# gypsy tabs frog man style.



## ghost0311/8541 (Jan 6, 2013)

Well here is one I just got done with it's what I call a gypsy tabs frog man style it can shoot all ammo but likes the big stuff like rock's it has para cords at both ends so the band's can't stack so what do you think.


----------



## wll (Oct 4, 2014)

I have been very tempted to try that style for a while. I'm very interested in how it shoots for you.

Do you shoot with a twist and tweek the pouch ?

From folks I have spoken to they seem to say they get very good ammo flight using this method as the ammo clears the pouch and tubes well.

How did you attach the paracord in the tubes, just a knot... and is it paracord with the center strands taken out ?

wll


----------



## ghost0311/8541 (Jan 6, 2013)

No tweaking I just melt the para cord together and slide it in the tube then wrap right with some theraband ties it shoots shooter marbles really good.


----------



## wll (Oct 4, 2014)

ghost0311/8541 said:


> No tweaking I just melt the para cord together and slide it in the tube then wrap right with some theraband ties it shoots shooter marbles really good.

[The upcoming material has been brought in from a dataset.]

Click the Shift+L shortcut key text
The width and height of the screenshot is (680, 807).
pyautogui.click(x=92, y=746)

is the paracord center pulled out ?

wll


----------



## ghost0311/8541 (Jan 6, 2013)

No but you can don't think it would hurt it eather way. Hey pm me your address and I will send this one to you.


----------



## Imperial (Feb 9, 2011)

i know that as a mexican style sort of attachment. i do this when i have short tubes left over from regular use and breakage, to extend them out to my normal draw. to me it feels as if theres a little more of a "whip" to the shot.


----------



## oldmiser (Jan 22, 2014)

nicely done..I have use the same method with paracord at the pouch..but not on the fork end..I may give that a try....OM


----------



## fsimpson (May 13, 2014)

are the tabs just taped on to the forks ? the pouch looks like it would be easy to load and handle with big tubes rigged

like that ...........


----------



## ghost0311/8541 (Jan 6, 2013)

the tabs are whiped on with sinue and then super glued over the top.


----------



## oldmiser (Jan 22, 2014)

Ghost~you mean you melted the 2 sides together?I tried with a knot won't go in tube....I have 2040...I have used simular set up with kitchen twin & attach to the tube with a larks head same with bands will not slip....

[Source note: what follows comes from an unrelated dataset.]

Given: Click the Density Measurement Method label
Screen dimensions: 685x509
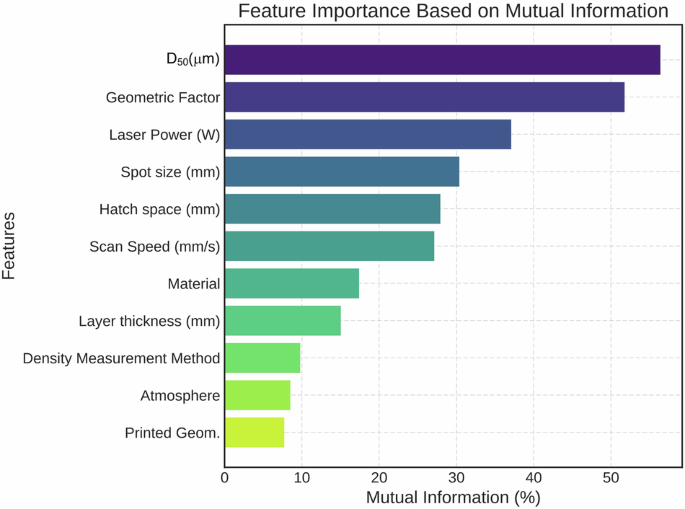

What size tubing on that rig you posted up? OM


----------



## ghost0311/8541 (Jan 6, 2013)

its thera tube blue i use a artirey clamp to put it in with clamp the para cord in the clamp lube up some with spit slide it in and tie it off.


----------



## Emitto (Sep 11, 2013)

Nice setup man, love it!


----------



## Cupajo (Mar 14, 2015)

I have a vague recollection of someone using a similar method and having problems with the hard melted ends of the cords chaffing the tubing contributing to failure. An alternative that may last longer (I haven't used it enough to know yet) is to use a 1/2- "square" knot closing the join by wrapping the tag ends with a small rubber band wrap which should be plenty stable. A short wrap above the knot will leave enough of a bulge to secure the join after it is inserted in the tube and locked in with either a short sleeve of tubing or wraps of string or rubber band.


----------